Yang Diperlukan -
Kutiplah tanpa perubahan bagian teks tentang pembangunan masyarakat di bawah ini, antara "Anggapan bahwa masyarakat tidak" dan "anggota masyarakat lainnya.", termasuk kedua batas tersebut.

Kutipan Sumber -
------------

Pembangunan Masyarakat
Seiring dengan system social masyarakat yang semakin maju dan
globalisasi informasi, visi kerakyatan dengan konsep pemberdayaan masyarakat
dalam otonomi daerah ada baiknya direinterpretasi dan dipertegas dengan
regulasi yang jelas jika penerapan yang
dimaksud benar-benar akan di tujukan untuk rakyat, dengan merenungi aspek
penting di dalamnya yaitu masyarakat.
Anggapan bahwa masyarakat tidak mengerti apa-apa selayaknya sudah mulai
di singkirkan dan mulai menanamkan anggapan bahwa masyarakat sesungguhnya bisa dan marekalah yang bisa menolong diri mareka
sendiri ; masyarakat lebih memahami permasalahan apa sebenarnya yang sedang
mareka rasakan dan apa sesungguhnya yang mareka butuhkan. Untuk menciptakan kondisi ini pemerintah
daerah sampai ke level yang terendah di tuntut memposisikan diri tidak lebih
dari sekedar fasilitatator agar apa yang menjadi target tercapai dengan
mengedepankan prinsip-prinsip :
1.
Saling percaya di antara anggota masyarakat;
Setiap anggota masyarakat dalam perencanaan disyaratkan mempunyai sikap
mempercayai kepada anggota masyarakat lainnya dan bertindak dapat dipercayai
oleh anggota masyarakat lainnya.
2.
Kesetaraan; Memandang setiap yang
terlibat mempunyai posisi yang sejajar.

------------

Informasi Tercatat -
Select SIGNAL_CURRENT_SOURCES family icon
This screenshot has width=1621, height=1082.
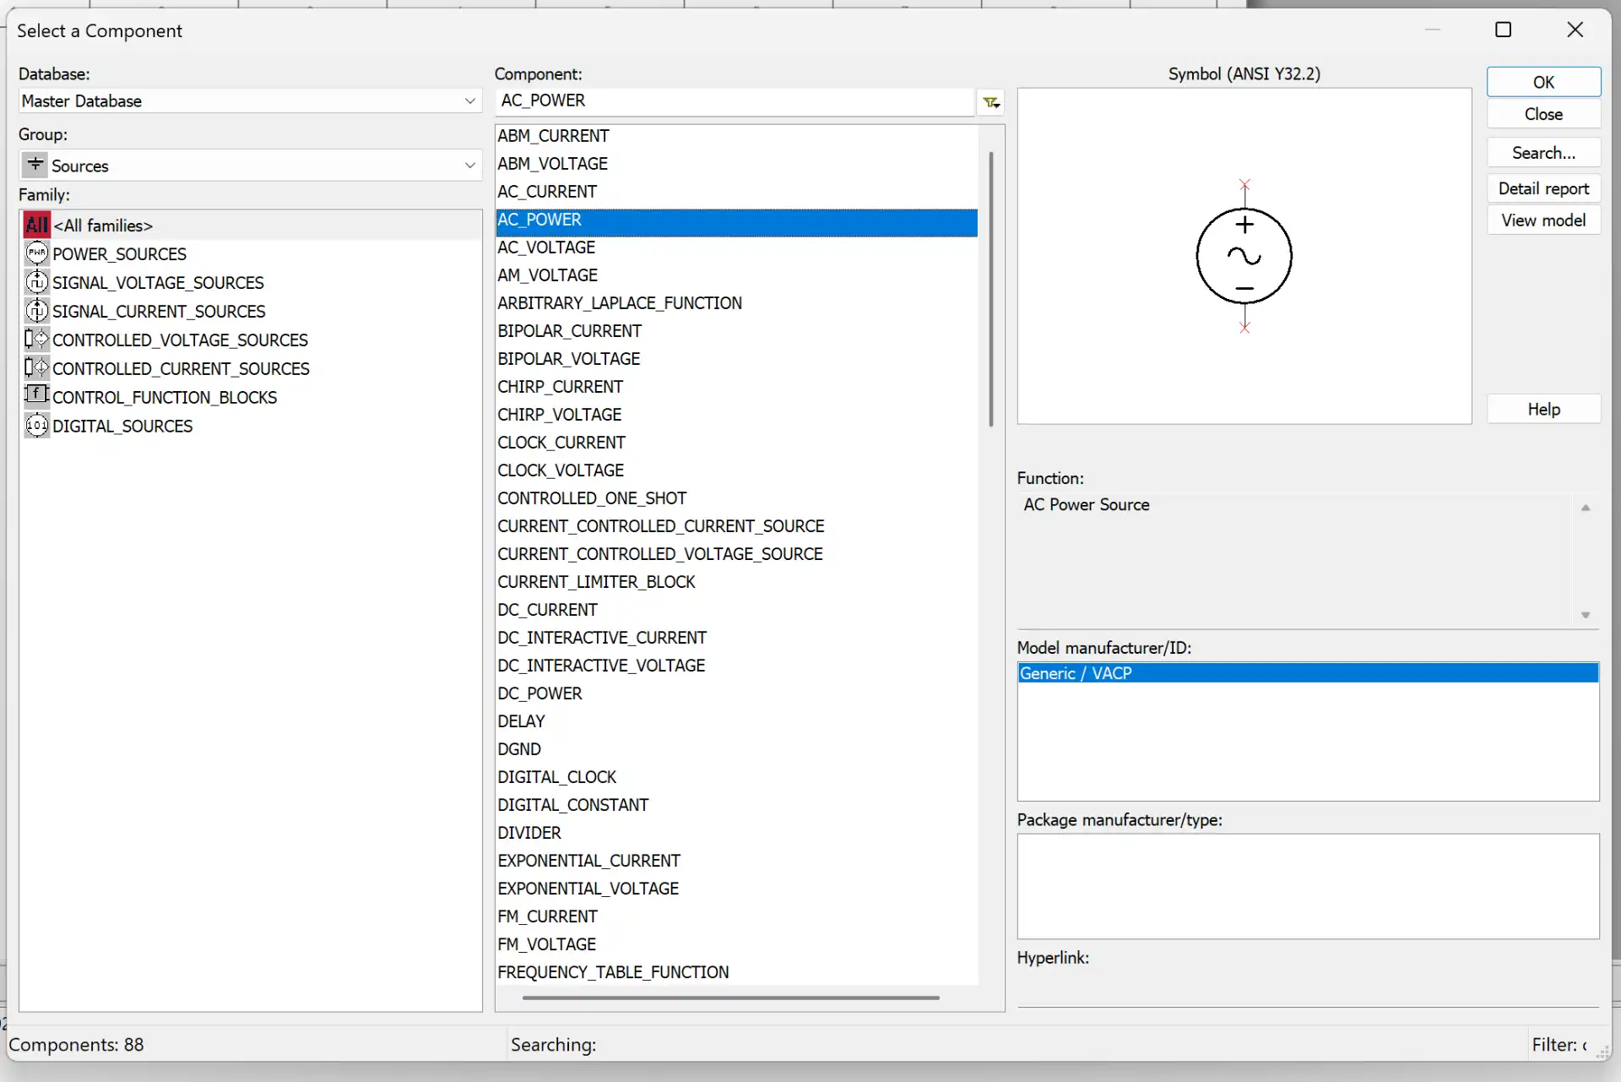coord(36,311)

------------

Jawaban yang Diharapkan -
Anggapan bahwa masyarakat tidak mengerti apa-apa selayaknya sudah mulai
di singkirkan dan mulai menanamkan anggapan bahwa masyarakat sesungguhnya bisa dan marekalah yang bisa menolong diri mareka
sendiri ; masyarakat lebih memahami permasalahan apa sebenarnya yang sedang
mareka rasakan dan apa sesungguhnya yang mareka butuhkan. Untuk menciptakan kondisi ini pemerintah
daerah sampai ke level yang terendah di tuntut memposisikan diri tidak lebih
dari sekedar fasilitatator agar apa yang menjadi target tercapai dengan
mengedepankan prinsip-prinsip :
1.
Saling percaya di antara anggota masyarakat;
Setiap anggota masyarakat dalam perencanaan disyaratkan mempunyai sikap
mempercayai kepada anggota masyarakat lainnya dan bertindak dapat dipercayai
oleh anggota masyarakat lainnya.